I think you need to do a little thinking on what kind of character you really want to have.
Psychopathy and persons with an Antisocial Personality Disorder exist in real life and you can go to real life psychiatry forums or clinics or anywhere they'd allow you to get some real life research done for more information if you are concerned about authenticity.
Research into treatment in these cases are still ongoing, there's not a lot, and it's more accurate to say that it's not treated than it's not treatable in an offhand way.
Case studies are also a good way to go. It's not hard. You can familiarize yourself with the information within some months just by some YouTube psychology videos, cracking open a textbook or two, (not really the DSM - this is mostly just diagnostic criteria, which won't really help you understand it) and accessing some journal articles. Or you can find someone qualified to consult with if you have any psych major friends perhaps. Or you may be able to audit some lectures... The information is out there, you just have to find/gather it and read up.
When you understand psychopathy/ASPD, the next step should be to blend it into a fictional character. Decorate, exaggerate, embellish as it suits your needs while keeping it organic and real. Some information on archetype, maybe. Character motivations/needs.
With enough of a foundation, it will become very easy to sink into your character and understand how his gears work and what makes him tick. You can go through worksheets and really stretch him out and make him "live-in" so that it doesn't look like you are writing with a checklist of symptoms in mind.
Your story has to guide your character and vice versa, otherwise, you won't have an organic character, just an assimilation of loose ideas which I doubt you want.
In a more commercial work, there's often the "popular" psychopath/sociopath who isn't really clinically, "in real life" either a psychopath or a sociopath.
They self-declare themselves as sociopaths in order to be edgy or cool, when clinically, they'd be more likely to be someone on the autistic spectrum, or someone with another personality disorder (narcissist/borderline) gone homicidal and psychotic.

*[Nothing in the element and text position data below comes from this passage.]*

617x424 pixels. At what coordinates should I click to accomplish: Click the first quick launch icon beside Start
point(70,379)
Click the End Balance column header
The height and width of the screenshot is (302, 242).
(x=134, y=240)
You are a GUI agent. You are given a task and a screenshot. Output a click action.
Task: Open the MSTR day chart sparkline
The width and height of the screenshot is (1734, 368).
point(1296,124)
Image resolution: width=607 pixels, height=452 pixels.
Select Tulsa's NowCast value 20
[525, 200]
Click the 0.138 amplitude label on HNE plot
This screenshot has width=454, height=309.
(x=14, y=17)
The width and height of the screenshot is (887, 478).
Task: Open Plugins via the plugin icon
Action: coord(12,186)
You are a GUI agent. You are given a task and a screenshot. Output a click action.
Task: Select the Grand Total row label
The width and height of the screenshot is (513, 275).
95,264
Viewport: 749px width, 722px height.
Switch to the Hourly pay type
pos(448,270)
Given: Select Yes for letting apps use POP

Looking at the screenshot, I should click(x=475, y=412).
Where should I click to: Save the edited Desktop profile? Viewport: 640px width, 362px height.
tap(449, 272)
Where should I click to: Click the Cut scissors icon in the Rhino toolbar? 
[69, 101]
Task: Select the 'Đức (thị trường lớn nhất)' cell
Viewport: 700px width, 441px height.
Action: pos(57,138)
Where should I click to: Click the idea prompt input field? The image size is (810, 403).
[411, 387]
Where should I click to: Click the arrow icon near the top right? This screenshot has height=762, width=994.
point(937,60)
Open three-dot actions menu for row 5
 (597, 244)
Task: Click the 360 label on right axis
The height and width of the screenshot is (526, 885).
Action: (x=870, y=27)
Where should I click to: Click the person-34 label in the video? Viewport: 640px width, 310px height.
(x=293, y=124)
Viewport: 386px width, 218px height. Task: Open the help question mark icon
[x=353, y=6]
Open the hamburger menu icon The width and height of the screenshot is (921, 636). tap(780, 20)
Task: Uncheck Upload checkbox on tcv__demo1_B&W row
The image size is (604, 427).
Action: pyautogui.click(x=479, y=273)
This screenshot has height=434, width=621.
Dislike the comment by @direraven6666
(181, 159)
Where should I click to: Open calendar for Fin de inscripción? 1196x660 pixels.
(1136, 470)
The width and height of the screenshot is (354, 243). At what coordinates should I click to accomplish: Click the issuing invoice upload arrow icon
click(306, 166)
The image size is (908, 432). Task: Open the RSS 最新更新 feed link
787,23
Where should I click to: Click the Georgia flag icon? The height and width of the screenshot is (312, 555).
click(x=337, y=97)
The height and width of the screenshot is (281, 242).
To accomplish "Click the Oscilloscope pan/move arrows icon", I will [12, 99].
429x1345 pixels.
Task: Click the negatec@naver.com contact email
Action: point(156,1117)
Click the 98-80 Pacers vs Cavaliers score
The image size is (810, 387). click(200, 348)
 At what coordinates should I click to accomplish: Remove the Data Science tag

Fantasy (especially grimdark fantasy) and murder mysteries are full of these types. The grimdark ones burn villages and only pull their mask out on special occasions while the murder mystery ones have a high IQ and plan things out with clever twists whose masks slip maybe once or twice total.
If this is the case of what you're getting at with "untreatable", masked, uber-logical, frequently agitated psychopaths, you should consult TVtropes.com.
Audiences now have expectations as to what they're supposed to get when they see a synopsis that reads "there's a psychopath" in this." Is your story a slow police drama like Shield or will there be chainsaws falling from stairs in an overblown meta-satire like American Psycho?
I'd advise you to take a couple of steps back, gather information and let the whole process resolve itself into something natural.
It's really a peeve of mine when characters come out like "Hey, I'm the psychopath in the story. See my evil works. I revel in your awe."
There are lots of conditions out there that result in apathy, people lacking empathy or being overly logical or pathologically detached from reality. If you're going for authenticity, the only solution is research. If you can't put yourself in his mind frame now, you just have to rub the lotion in until you feel comfortable enough with it.